Alaska Senate puts $1,000 stimulus payment in budget bill
JUNEAU, Alaska (AP) — The Alaska Senate approved a budget provision Monday that would give residents a $1,000 payment as a way to blunt economic impacts from the coronavirus.
The provision, an amendment to a larger state spending package, passed 12-7 after the Senate rejected a proposed $1,300 stimulus payment. The underlying budget passed 17-1 later in the day, with Republican Sen. Lora Reinbold voting in opposition.
The House Monday evening declined to agree to the Senate version of the budget, setting the stage for a conference committee.
The stimulus provision would use earnings from the state’s oil-wealth fund, the Alaska Permanent Fund, which traditionally have been used to pay yearly dividends to residents. The budget bill itself proposed a dividend for later this year of about $1,000. That remained part of the bill.
Several senators said an economic stimulus is critical, with many businesses temporarily closed or laying off workers as government officials seek to slow the spread of the virus. Sen. Mike Shower, a Wasilla Republican who sponsored the amendment, said he hoped the payments would be made as soon as possible.
Others supported more targeted relief that they said lawmakers were working on, or expressed concern with digging too deeply into permanent fund earnings.
“I’m concerned that it’s too broad and that money should be concentrated to the needy families,” said Sen.
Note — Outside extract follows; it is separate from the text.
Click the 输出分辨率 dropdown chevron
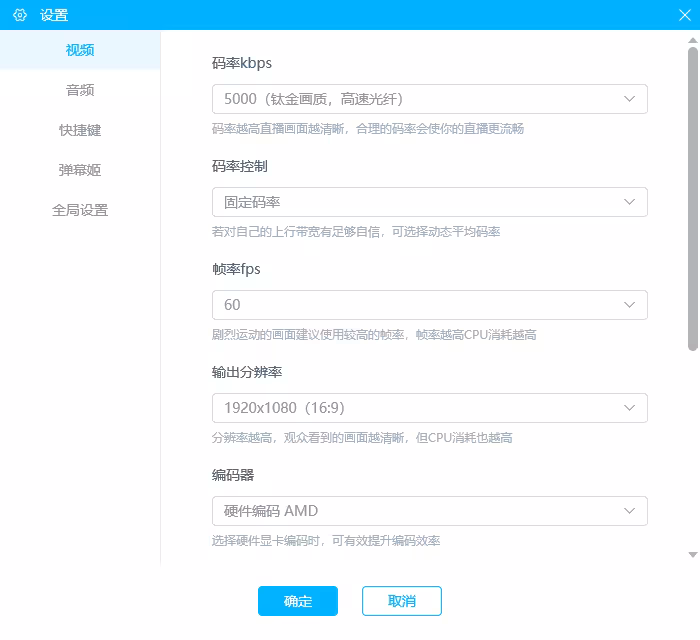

Bert Stedman, co-chair of the Senate Finance Committee. He said the provision would result in an excess draw on earnings, beyond what was scheduled to be withdrawn.
The adopted stimulus provision would go to eligible Alaskans who got dividends in 2019. Lawmakers also use earnings to help pay for government expenses amid a persistent budget deficit.
Gov. Mike Dunleavy, as part of his economic response to the virus, proposed something similar to the failed $1,300 amendment. The Republican proposed paying what he felt Alaskans were owed and did not receive last year when lawmakers approved a permanent fund dividend of $1,606.
Dunleavy has advocated following until it’s changed a dividend formula that many lawmakers consider unsustainable. Had the formula been followed, 2019 checks would have been $2,910, according to the Department of Revenue. Dunleavy proposed making up the difference.
Meanwhile, senators rejected an amendment that proposed paying a dividend using the formula last used in 2015. The size of such a dividend this year would have been about $3,100, the Legislative Finance Division has said.
Lawmakers are trying to finish up their most pressing work — including state budgets — within the coming days amid concerns with the coronavirus. Rep. David Eastman, who has been critical of the Legislature’s planning around the virus, donned sunglasses and a face mask on the House floor Monday. Rep. Sharon Jackson also wore a face mask.
The COVID-19 illness causes mild or moderate symptoms in most people, but severe symptoms are more likely in the elderly or those with existing health problems.
The budget passed by the Senate also includes $80 million for response to the virus, which Stedman said is contingent upon passage of a bill that would extend the public health disaster emergency declaration issued by Dunleavy.
The budget also includes an extra $30 million to be distributed as grants to K-12 schools and includes a lesser cut to the University of Alaska system than proposed by Dunleavy.